CRS (CyberResearch Systems) at Edwards Air Force Base, commanded by General Brewster, inherits Cyberdyne’s patents and begins making robotic weapons, including T-1 robots and prototype hunter-killers, as well as Skynet itself (established in Terminator 3)

 

 

 

 

in response to a virus disrupting most of the world’s computers, Skynet is activated, triggering a nuclear Armageddon, merely delayed after time was changed in Terminator 2 (established in Terminator 3)

 

 

 

 

John Connor learns how to fight Skynet through Gen.
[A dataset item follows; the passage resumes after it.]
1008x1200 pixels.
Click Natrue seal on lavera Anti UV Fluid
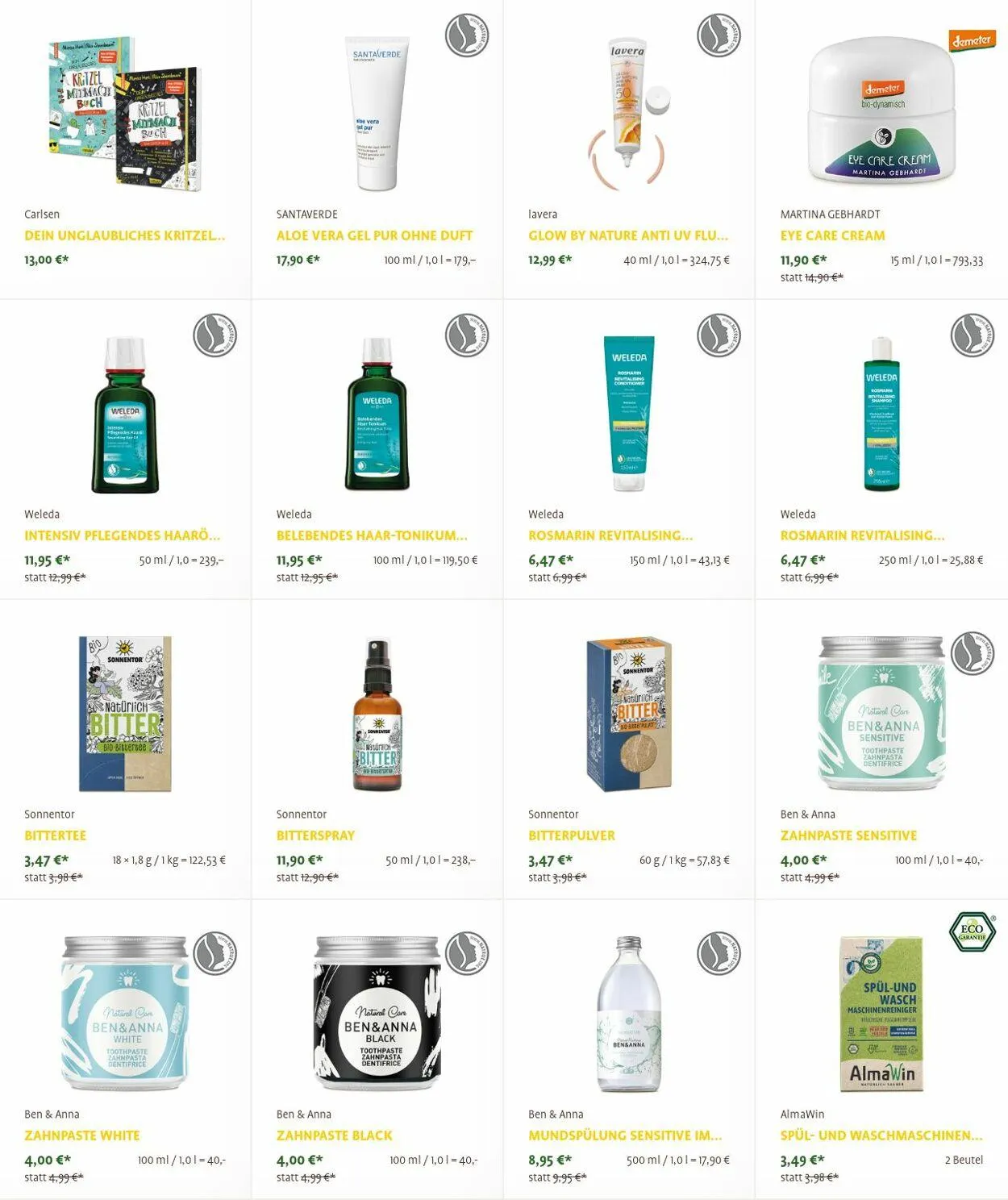point(719,35)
Brewster and forms the core of the human resistance; John marries Kate Brewster, who becomes second in command, and they have children who become important in the resistance

 

 

2032

4 July

a T-101 infiltrates the resistance and kills John Connor

 

 

 

 

a T-X is sent by the machines back in time to kill John Connor and his lieutenants; Kate has the T-101 assassin reactivated and sent back in time (established in Terminator 3)

 

 

20032

 

the T-X arrives in Los Angeles from the future, sent to terminate John Connor and his lieutenants, followed soonafter by a T-101 reprogrammed by the resistance, sent to protect Katherine Brewster and John Connor; the T-X kills lieutenants Jose Barrera (working at a fast food restaurant) and then Elizabeth and William Anderson (then young adults); Kate Brewster encounters John Connor, who she last saw in junior high (just before Terminator 2); after battling the T-X, Kate and John escape with the T-101, and the three visit Sarah Connor’s tomb, getting the guns there and again fighting the T-X; the T-101 explains that General Brewster at Edwards Air Force Base activates Skynet that same day, leading to nuclear Armageddon hours later, and that the T-X will now go after General Brewster, which Kate orders the T-101 to help prevent; Gen. Brewster activates Skynet while the T-X infiltrates the base, taking control of the base’s robots; the T-101, Kate, and John arrive, but the T-X kills Gen. Brewster, who dies ordering his daughter to go to Crystal Peak to deactivate Skynet; at Crystal Peak, the T-101 dies killing the T-X, but Kate and John find that the base is not Skynet’s core (it doesn’t have one) but rather a 1960s-era Presidential nuclear shelter, and they hear by radio of the nuclear holocaust outside (Terminator 3:  Rise of the Machines)

 

Terminator 3:  War of the Machines (follows the plot of the movie but also has scenes in the future)

 

 

John Connor and Katherine Brewster presumably survive the fallout in Crystal Peak, forming a relationship and the human resistance

 

 

 

NOTES

1 In the opening of Terminator 3, John Connor narrates at the beginning that he was 13 in Terminator 2, which is at odds with this chronology.

2 The date of Terminator 3 is speculative.  In the middle of Terminator 3 (just before T-101 removes his fuel cell explodes in the desert), John Connor states that Terminator 3 was over 10 years ago; afterwards, he refers to the present as “10 years later” than Terminator 2.